> _Task to complete_: Write out all the entries word for word, but skip any images.

━━━━━ Data for processing

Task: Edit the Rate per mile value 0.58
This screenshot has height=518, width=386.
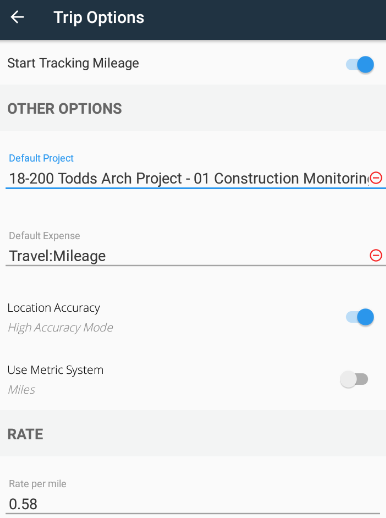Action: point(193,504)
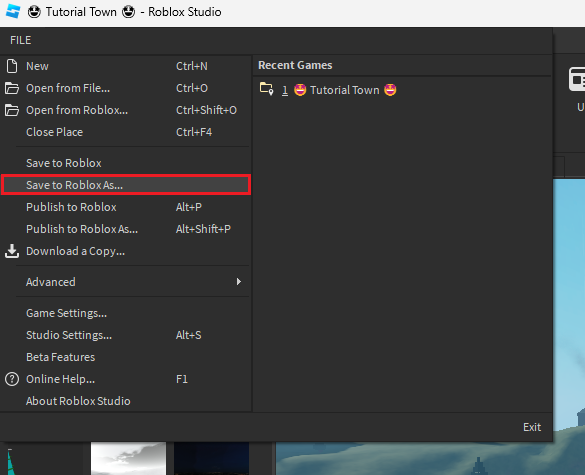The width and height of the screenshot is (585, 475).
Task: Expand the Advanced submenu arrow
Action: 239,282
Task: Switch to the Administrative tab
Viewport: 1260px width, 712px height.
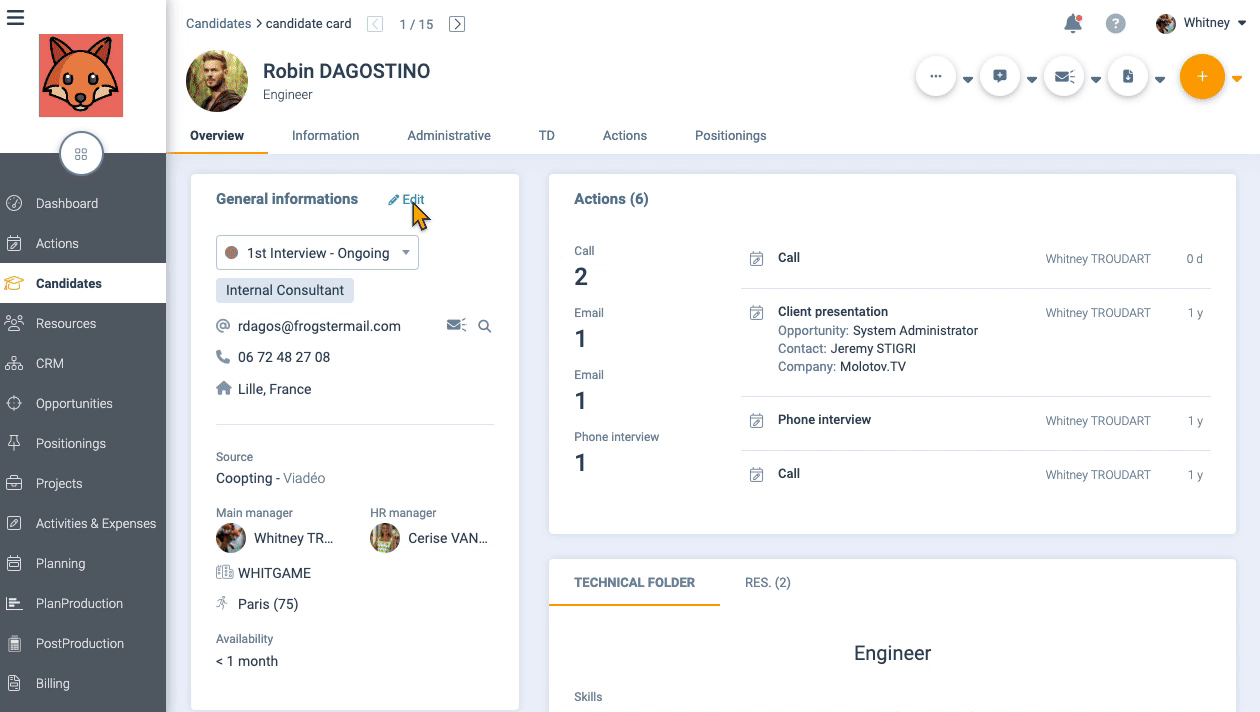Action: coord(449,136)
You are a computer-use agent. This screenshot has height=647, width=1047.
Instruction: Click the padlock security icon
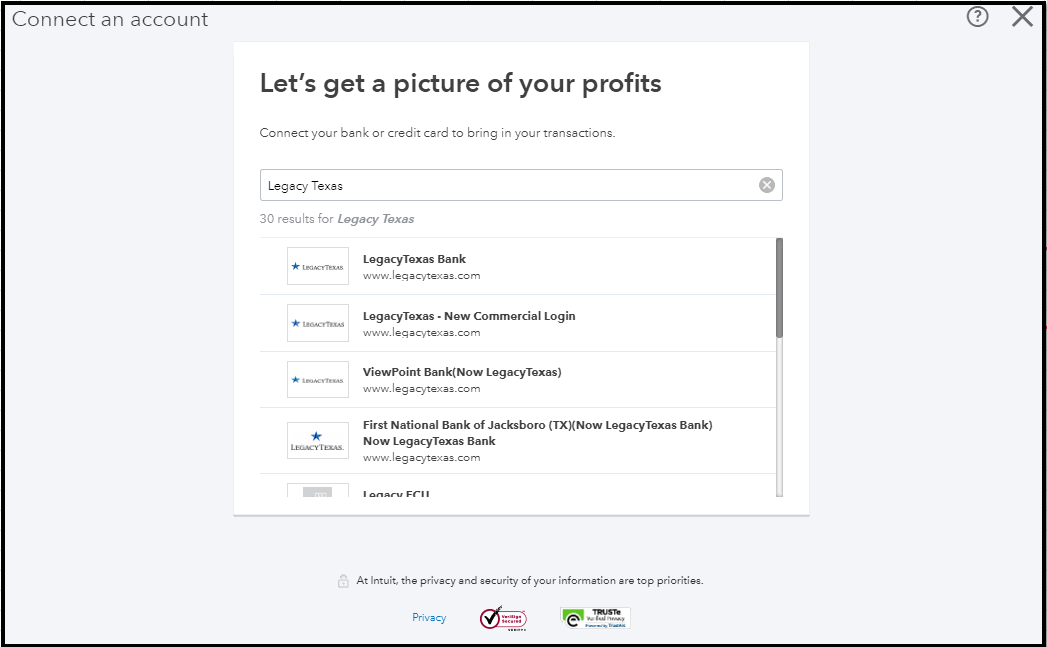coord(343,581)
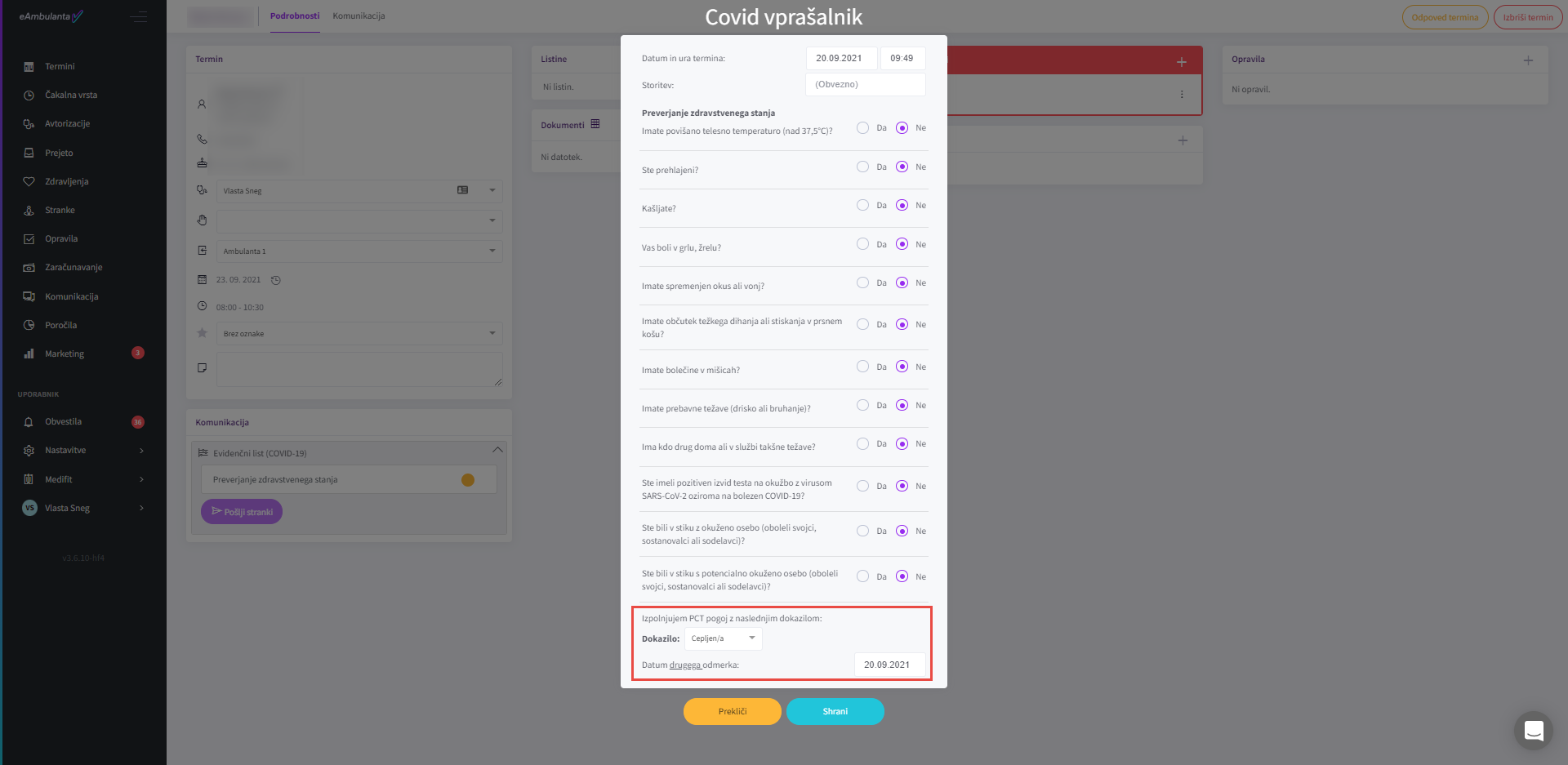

━━━━━━━━━━

> _Answer section_:
Task: Edit the Rate per mile value 0.58
This screenshot has height=518, width=386.
Action: point(193,504)
The width and height of the screenshot is (585, 475).
Task: Expand the Advanced submenu arrow
Action: 239,282
Task: Switch to the Administrative tab
Viewport: 1260px width, 712px height.
Action: coord(449,136)
You are a computer-use agent. This screenshot has height=647, width=1047.
Instruction: Click the padlock security icon
coord(343,581)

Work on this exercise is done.